**Work to be completed:** Go through the listing below and return each line that includes "computer".

**Data provided:**
════
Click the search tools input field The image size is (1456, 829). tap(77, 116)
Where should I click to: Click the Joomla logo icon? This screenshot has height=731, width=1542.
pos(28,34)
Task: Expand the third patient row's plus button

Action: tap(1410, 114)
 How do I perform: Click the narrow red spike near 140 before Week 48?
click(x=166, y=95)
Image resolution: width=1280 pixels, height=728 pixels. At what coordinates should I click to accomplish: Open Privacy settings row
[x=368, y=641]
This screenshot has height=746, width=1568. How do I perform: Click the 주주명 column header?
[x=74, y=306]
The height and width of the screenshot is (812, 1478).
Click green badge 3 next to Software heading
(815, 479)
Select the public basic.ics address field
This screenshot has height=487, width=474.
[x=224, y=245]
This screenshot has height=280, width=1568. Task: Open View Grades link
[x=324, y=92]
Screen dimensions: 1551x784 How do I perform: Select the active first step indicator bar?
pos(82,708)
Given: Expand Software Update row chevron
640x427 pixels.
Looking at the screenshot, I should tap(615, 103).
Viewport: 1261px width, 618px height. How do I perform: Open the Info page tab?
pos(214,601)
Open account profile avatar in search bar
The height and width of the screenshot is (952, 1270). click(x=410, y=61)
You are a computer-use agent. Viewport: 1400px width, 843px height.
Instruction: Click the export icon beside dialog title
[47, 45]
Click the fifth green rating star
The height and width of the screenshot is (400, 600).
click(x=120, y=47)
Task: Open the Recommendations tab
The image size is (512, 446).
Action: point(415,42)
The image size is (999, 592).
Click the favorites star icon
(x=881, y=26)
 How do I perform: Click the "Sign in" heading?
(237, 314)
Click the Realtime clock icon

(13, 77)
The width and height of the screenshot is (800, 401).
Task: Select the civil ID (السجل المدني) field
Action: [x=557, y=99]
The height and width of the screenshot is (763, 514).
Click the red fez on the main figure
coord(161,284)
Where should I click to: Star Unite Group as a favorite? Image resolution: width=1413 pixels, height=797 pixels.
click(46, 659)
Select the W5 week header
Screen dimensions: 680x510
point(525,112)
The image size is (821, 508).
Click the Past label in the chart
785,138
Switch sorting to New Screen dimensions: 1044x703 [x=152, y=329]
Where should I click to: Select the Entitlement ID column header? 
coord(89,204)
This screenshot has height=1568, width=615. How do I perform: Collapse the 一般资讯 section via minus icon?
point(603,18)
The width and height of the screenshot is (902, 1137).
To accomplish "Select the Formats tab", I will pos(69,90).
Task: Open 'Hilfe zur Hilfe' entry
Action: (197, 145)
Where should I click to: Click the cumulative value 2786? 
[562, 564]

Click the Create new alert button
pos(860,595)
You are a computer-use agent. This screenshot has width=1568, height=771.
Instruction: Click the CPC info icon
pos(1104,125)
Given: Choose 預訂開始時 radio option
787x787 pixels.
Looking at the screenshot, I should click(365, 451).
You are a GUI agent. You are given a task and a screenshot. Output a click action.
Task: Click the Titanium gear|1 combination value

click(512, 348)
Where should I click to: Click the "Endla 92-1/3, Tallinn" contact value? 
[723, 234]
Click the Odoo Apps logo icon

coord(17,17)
════
**Result:**
You are a computer-use agent. Viewport: 1400px width, 843px height.
You are a computer-use agent. This screenshot has width=1568, height=771.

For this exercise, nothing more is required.